This folder is generated when the input data are AIRR-C formatted rearrangement tables that need to be reprocessed (--reassign true). For example, 10x Genomics’ airr_rearrangement.tsv files. ConvertDb fasta is used to generate a .fasta file from the rearrangement table.

Assign genes with Igblast

Output files

vdj_annotation/01-assigngenes/<sampleID>
- *.fmt7: Igblast results.
- *.fasta: Igblast results converted to fasta.
- *log.txt: Log of the process that will be parsed to generate a report.

Assign genes with Igblast, using the a germline reference is performed by the AssignGenes command of the Change-O tool from the Immcantation Framework.

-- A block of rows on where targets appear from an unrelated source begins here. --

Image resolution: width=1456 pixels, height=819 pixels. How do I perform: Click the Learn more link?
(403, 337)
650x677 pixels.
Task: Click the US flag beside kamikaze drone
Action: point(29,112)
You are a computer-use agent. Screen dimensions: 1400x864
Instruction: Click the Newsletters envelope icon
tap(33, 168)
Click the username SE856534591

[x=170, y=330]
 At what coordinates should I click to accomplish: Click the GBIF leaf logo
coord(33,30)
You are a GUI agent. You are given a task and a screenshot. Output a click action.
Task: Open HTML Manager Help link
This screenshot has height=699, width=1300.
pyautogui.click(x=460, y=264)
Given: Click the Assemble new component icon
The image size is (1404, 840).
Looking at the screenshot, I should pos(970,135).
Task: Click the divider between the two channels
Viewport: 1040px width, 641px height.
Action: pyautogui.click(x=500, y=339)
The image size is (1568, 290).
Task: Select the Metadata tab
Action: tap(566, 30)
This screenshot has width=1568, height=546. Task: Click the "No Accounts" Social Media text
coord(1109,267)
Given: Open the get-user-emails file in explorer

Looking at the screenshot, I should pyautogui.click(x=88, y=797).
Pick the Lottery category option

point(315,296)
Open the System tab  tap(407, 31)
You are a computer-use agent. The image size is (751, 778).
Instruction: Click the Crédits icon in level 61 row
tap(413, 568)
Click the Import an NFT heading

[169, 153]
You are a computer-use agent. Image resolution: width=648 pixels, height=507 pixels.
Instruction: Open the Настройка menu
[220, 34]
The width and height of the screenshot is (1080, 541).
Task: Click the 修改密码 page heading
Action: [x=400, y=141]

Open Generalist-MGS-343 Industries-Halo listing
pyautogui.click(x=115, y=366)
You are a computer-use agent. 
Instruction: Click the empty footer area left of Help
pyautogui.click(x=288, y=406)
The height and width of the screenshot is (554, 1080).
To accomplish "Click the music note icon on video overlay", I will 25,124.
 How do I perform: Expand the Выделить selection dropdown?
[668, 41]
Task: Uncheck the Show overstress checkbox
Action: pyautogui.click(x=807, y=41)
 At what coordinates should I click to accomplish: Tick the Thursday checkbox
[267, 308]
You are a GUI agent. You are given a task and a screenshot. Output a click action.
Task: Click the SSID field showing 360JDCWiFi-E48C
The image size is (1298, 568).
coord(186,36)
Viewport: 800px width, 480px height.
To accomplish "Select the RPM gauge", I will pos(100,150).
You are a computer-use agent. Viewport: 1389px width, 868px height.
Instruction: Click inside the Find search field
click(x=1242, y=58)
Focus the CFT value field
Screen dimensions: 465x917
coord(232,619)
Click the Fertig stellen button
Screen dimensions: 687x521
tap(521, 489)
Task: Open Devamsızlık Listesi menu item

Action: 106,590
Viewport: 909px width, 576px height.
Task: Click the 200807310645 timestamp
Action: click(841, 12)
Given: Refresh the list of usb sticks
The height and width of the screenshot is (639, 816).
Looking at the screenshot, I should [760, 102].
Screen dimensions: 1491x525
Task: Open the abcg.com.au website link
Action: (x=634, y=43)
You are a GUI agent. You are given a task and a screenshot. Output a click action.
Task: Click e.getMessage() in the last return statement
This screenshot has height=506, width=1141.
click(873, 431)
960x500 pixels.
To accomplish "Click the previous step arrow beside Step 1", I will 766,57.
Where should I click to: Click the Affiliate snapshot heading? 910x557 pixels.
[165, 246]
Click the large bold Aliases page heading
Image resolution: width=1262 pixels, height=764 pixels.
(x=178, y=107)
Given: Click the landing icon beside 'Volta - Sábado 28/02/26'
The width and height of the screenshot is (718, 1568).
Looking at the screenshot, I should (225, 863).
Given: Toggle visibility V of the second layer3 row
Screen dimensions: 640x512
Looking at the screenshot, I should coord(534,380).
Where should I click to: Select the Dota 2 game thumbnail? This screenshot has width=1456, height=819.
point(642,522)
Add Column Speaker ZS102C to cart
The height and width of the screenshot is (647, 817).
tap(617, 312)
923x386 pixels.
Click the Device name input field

Make database from assigned genes

Output files

vdj_annotation/02-makedb/<sampleID>
- *log.txt: Log of the process that will be parsed to generate a report.
- *db-pass.tsv: Rearrangement table in AIRR-C format containing the assigned gene information.

IgBLAST’s results are parsed and standardized with MakeDB to follow the AIRR Community standards for rearrangement data.

Quality filter alignments

Output files

vdj_annotation/03-quality-filter/<sampleID>
- *log.txt: Log of the process that will be parsed to generate a report.
- *quality-pass.tsv*: Rearrangement table in AIRR-C format containing the sequences that passed the quality filtering steps.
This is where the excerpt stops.